Um novo texto de José Pinto Correia que a Colectividade Desportiva agradece.
Quando há muitos meses atrás terminou a participação portuguesa nos Jogos Olímpicos de Pequim da qual advieram resultados insuficientes para as expectativas que os dirigentes e o País tinham à partida dos atletas para aquela importantíssima competição mundial, ouviu-se com inusitada frequência falar nos meandros mediáticos e não só da necessidade de repensar e reorganizar o desporto de alta competição entre nós. Tal “empresa” foi desde logo afirmada a quente nos Jogos de Pequim pelo próprio Presidente do Comité Olímpico de Portugal (COP) como indispensável.

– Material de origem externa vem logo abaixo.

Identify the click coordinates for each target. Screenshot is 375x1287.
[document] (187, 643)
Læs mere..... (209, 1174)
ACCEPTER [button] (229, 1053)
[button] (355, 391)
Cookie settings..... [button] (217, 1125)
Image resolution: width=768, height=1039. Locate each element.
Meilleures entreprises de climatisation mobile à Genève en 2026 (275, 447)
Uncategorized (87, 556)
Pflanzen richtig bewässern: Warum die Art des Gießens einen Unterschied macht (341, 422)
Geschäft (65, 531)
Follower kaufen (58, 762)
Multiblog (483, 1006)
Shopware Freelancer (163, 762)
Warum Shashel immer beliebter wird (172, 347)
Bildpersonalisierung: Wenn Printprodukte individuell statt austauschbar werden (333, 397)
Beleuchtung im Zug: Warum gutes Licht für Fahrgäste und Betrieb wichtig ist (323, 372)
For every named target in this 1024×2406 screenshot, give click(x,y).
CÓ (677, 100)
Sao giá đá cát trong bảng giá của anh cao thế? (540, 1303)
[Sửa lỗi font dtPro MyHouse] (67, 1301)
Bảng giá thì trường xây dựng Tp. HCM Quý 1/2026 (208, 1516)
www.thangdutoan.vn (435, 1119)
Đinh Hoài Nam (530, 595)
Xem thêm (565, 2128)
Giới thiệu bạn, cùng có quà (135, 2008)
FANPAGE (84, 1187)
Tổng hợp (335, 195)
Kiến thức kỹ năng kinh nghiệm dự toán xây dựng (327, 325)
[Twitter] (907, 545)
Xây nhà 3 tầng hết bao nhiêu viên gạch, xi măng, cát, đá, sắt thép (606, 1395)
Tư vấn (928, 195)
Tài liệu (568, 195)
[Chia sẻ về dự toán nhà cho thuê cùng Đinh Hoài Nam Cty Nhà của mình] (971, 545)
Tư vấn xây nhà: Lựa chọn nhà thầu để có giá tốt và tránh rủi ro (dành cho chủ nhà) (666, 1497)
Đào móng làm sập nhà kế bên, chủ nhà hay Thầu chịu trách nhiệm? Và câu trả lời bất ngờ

Acontece todavia que este tipo de afirmações carecem genericamente de substância e de consequente empenhamento, quer associativo quer governamental, pois não indicam desde logo quais os domínios e modelos dessa mudança, nem, por maioria de exigência, que opções novas seriam necessárias, que outra estratégia de desenvolvimento e organização ou mesmo que outros tipos de liderança e de líderes deveriam protagonizar tais processos de renovação desportiva em Portugal. Estas afirmações correm subsequentemente sobre um autêntico e completo vazio de iniciativa político-governamental, à cabeça, e também da completa falta de acções consequentes pelos dirigentes máximos das estruturas associativas desportivas e do próprio Comité Olímpico de Portugal.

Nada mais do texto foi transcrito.